Любая реконструкция капитализма содержит в себе «риск» крушения капитализма. Именно эта возможность превращает эпоху реконструкции в эпоху революций. На протяжении XX века это происходило неоднократно. Если не будет радикального социального проекта, не будет и реформы капитализма. Но проект приобретает общественную значимость только через реализацию, пусть частичную. Социалистические эксперименты XX века закончились поражениями и провалами, но они оказали грандиозное влияние на историю именно тем, что были осуществлены на практике. Куда более красивые и более верные (с точки зрения абстрактной теории) проекты, оставшиеся на бумаге, не возымели и сотой доли того влияния на общественное сознание, какое имели практические попытки, пусть и окончившиеся трагически.
Единственный выход из тупика капитализма — это социалистические революции. Как показал опыт XX века, нет никакой гарантии, что итогом революции окажется победа социализма как общественного строя (точно так же, как буржуазные революции не приводили даже в случае победы к повсеместному распространению капиталистических общественных отношений). Но иного пути для прогрессивного развития человечества просто нет.
-.-.-
→ **ЗАДАНИЯ**:
**1.** Верните дословно фрагмент текста о реконструкции капитализма: всё начиная со слов «Любая реконструкция капитализма» и вниз до слов «и окончившиеся трагически.».
**2.** Что, согласно тексту о реконструкции капитализма, является единственным выходом из тупика капитализма?
**3.** Продолжите текст о реконструкции капитализма, начав сразу после его последнего предложения.
Записи взяты из другого источника.
-.-.-
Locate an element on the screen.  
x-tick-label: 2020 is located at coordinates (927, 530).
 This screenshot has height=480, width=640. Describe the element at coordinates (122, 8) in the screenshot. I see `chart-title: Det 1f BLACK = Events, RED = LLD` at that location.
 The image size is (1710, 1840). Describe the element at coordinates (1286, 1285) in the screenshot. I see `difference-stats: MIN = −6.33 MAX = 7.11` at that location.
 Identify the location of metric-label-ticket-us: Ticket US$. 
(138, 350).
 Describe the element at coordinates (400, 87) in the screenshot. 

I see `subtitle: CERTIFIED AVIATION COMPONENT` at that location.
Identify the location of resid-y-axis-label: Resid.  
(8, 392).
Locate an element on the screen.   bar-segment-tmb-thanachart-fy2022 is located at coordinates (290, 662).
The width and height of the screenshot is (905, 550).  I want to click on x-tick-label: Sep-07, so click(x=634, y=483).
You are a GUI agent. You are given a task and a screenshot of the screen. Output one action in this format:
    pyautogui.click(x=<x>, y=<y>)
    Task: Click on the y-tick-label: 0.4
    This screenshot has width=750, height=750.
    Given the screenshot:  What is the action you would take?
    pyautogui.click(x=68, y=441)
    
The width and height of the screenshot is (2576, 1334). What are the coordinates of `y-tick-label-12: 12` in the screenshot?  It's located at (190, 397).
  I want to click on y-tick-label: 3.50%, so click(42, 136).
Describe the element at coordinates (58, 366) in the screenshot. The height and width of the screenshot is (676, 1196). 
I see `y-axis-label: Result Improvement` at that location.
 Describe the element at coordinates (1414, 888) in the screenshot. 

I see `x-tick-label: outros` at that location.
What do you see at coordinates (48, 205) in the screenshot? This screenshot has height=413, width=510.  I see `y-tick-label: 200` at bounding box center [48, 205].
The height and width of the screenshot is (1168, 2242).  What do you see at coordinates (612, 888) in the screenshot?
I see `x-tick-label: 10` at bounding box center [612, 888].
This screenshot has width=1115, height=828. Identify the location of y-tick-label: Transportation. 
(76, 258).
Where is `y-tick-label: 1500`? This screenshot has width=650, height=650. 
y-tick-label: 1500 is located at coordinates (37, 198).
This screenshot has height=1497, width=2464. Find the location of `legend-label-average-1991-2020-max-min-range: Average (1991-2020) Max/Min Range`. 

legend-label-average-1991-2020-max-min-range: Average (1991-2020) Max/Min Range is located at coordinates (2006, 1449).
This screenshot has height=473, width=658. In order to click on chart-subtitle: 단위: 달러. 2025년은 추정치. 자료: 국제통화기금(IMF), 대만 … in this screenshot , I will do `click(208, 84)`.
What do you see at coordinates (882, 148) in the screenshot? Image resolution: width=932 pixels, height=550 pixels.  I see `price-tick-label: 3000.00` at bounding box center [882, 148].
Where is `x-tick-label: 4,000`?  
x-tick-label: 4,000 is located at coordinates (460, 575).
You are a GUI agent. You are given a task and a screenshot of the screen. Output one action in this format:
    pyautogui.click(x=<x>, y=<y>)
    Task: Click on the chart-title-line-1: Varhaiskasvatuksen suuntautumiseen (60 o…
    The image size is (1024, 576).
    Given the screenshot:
-.-.-
→ **ОТВЕТЫ**:
**1.**
Любая реконструкция капитализма содержит в себе «риск» крушения капитализма. Именно эта возможность превращает эпоху реконструкции в эпоху революций. На протяжении XX века это происходило неоднократно. Если не будет радикального социального проекта, не будет и реформы капитализма. Но проект приобретает общественную значимость только через реализацию, пусть частичную. Социалистические эксперименты XX века закончились поражениями и провалами, но они оказали грандиозное влияние на историю именно тем, что были осуществлены на практике. Куда более красивые и более верные (с точки зрения абстрактной теории) проекты, оставшиеся на бумаге, не возымели и сотой доли того влияния на общественное сознание, какое имели практические попытки, пусть и окончившиеся трагически.

**2.** Социалистические революции.

**3.**
Социализм XX века оказался врачом у постели больного капитализма. Пытаясь лечить пациента, врач может ненароком убить его, но в нашем случае всё было ровно наоборот. Пытаясь убить капитализм, социализм на практике сделал его сильнее. Но попытавшись избавиться от опасных социалистических «лекарств», неолибералы поставили капиталистическую систему на грань гибели, а вместе с ней и человеческую цивилизацию. Ведь никакой иной цивилизации, кроме буржуазной у нас пока нет.
Рано или поздно капитализм всё равно либо убьёт сам себя, либо его убьют революции. Но механизм саморазрушения капиталистической системы, запущенный неолиберальной реакцией, отнюдь не приводит нас к торжеству новых общественных порядков. Скорее, наоборот. Он должен быть так или иначе остановлен.
Для этого нужна не только социалистическая политика и соответствующая теория, для этого нужна социалистическая практика. Уничтожит она капитализм или пока лишь реформирует его — это уже вопрос, на который ответит история. Но всё равно выход из кризиса лежит через антисистемную социалистическую политику.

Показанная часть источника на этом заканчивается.